The Defense POW/MIA Accounting Agency announced Friday that U.S. Army Cpl. Joseph J. Puopolo, 19, of East Boston, who died as a prisoner of war, was accounted for on Aug. 23, 2022.
“As a kid one of the things we knew was we had a war hero in our family. We always believed we’d find him,” said Richard Graham, of his great uncle. “It’s a really big thing that’s happening; Our family is very happy to know we’re going to get this closure.”
Joseph Puopolo’s last living sibling is 99-year-old Elizabeth in Winthrop. She remembers her teenaged brother for his sweetness.
“We know he was very kind. My grandmother tells a story about how her sister was pregnant with a baby and really wanted ice cream. He said let me go out and get you that ice cream,” Graham recalled hearing.
Stories of his sacrifice have been such a gift for Puopolo’s loved ones. They finally have the opportunity to honor his bravery.
“Joseph Puopolo was a prisoner of war. He was captured and he was a war hero. He fought against North Korea and Chinese forces. These guys fought until the last bullet. They didn’t just surrender. They ran out of ammo. They were cut off from the lines and they had no possible way of defending themselves once their guns were gone,” Graham said proudly.
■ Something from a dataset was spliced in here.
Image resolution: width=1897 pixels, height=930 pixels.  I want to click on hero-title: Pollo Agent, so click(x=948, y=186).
And, to honor his brotherhood. This homecoming would never have happened, if not for his fellow soldiers’ careful cataloging of where they laid Joseph Puopolo to rest in North Korea in 1951.
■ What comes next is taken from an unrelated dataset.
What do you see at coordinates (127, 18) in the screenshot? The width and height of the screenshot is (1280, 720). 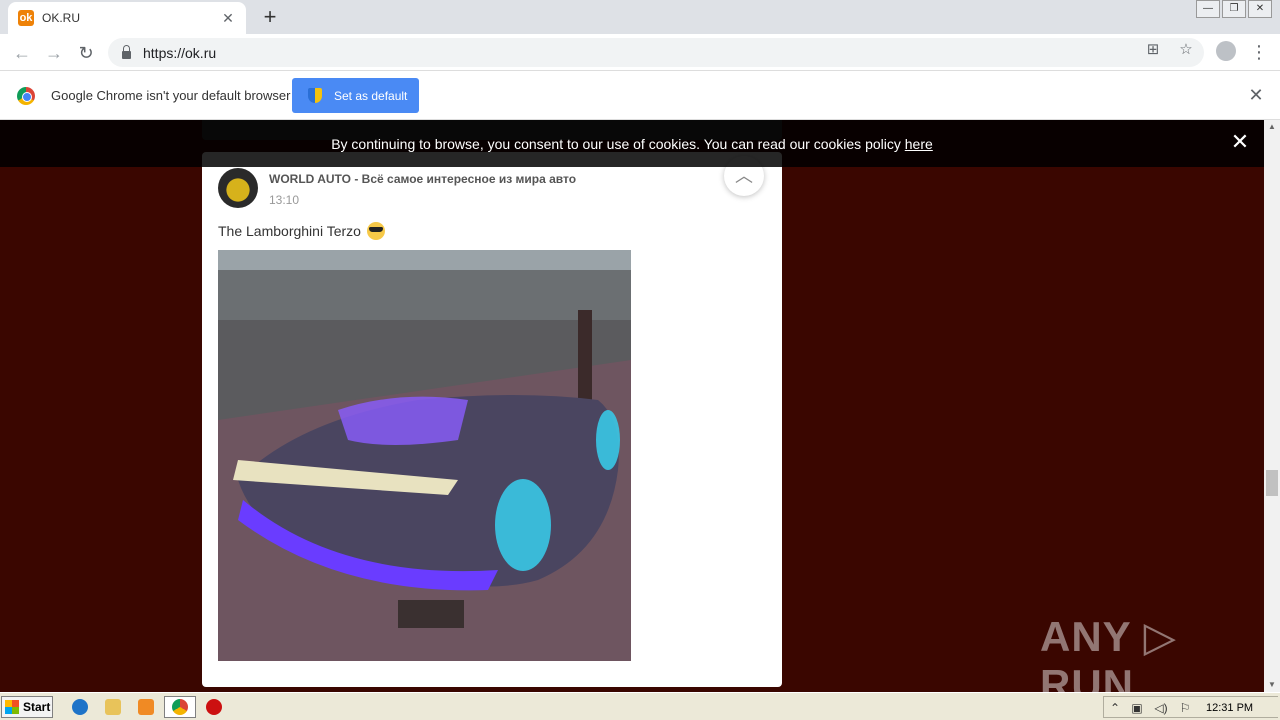 I see `tab-okru: ok OK.RU ✕` at bounding box center [127, 18].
“In his last moments his own soldiers were able to do that for him,” Graham said.
The family expects Joseph Puopolo’s remains will be flown from Hawaii to Logan airport in October. A military and State Police escort will stop at his old East Boston address before a burial with full military honors in Malden.
More information from the The Defense POW/MIA Accounting Agency:
In late 1950, Puopolo was a member of C Battery, 38th Field Artillery Battalion, 2nd Infantry Division Artillery, 8th U.S. Army. He was reported missing in action on Dec. 2, 1950, after his unit attempted to withdraw from Kunu-ri, North Korea, on Nov. 30, following the Battle of Ch’ongch’on. In 1953, four POWs who returned during Operation Big Switch reported Puopolo had been a prisoner of war and died in February 1951 at Prisoner of War Camp #5.
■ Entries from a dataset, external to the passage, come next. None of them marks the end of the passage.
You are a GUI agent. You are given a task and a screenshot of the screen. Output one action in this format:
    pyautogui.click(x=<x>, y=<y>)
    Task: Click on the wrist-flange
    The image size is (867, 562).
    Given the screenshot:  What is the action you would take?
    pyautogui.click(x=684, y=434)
In the late summer and fall of 1954, during Operation Glory, North Korea returned remains reportedly recovered from Pyoktong, also known as Prisoner of War Camp #5, to the United Nations Command. None were associated with Puopolo. One set of remains disinterred from Camp #5 returned during Operation Glory was designated Unknown X-14430 and buried at the National Memorial Cemetery of the Pacific, known as the Punchbowl, in Honolulu.
In July 2018, the DPAA proposed a plan to disinter 652 Korean War Unknowns from the Punchbowl. In December 2019, the DPAA disinterred Unknown X-14430 as part of Phase Two of the Korean War Disinterment Plan and sent the remains to the DPAA laboratory at Joint Base Pearl Harbor-Hickam, Hawaii, for analysis.
To identify Puopolo’s remains, scientists from DPAA used dental and anthropological analysis, as well as circumstantial evidence. Additionally, scientists from the Armed Forces Medical Examiner System used mitochondrial DNA (mtDNA) analysis.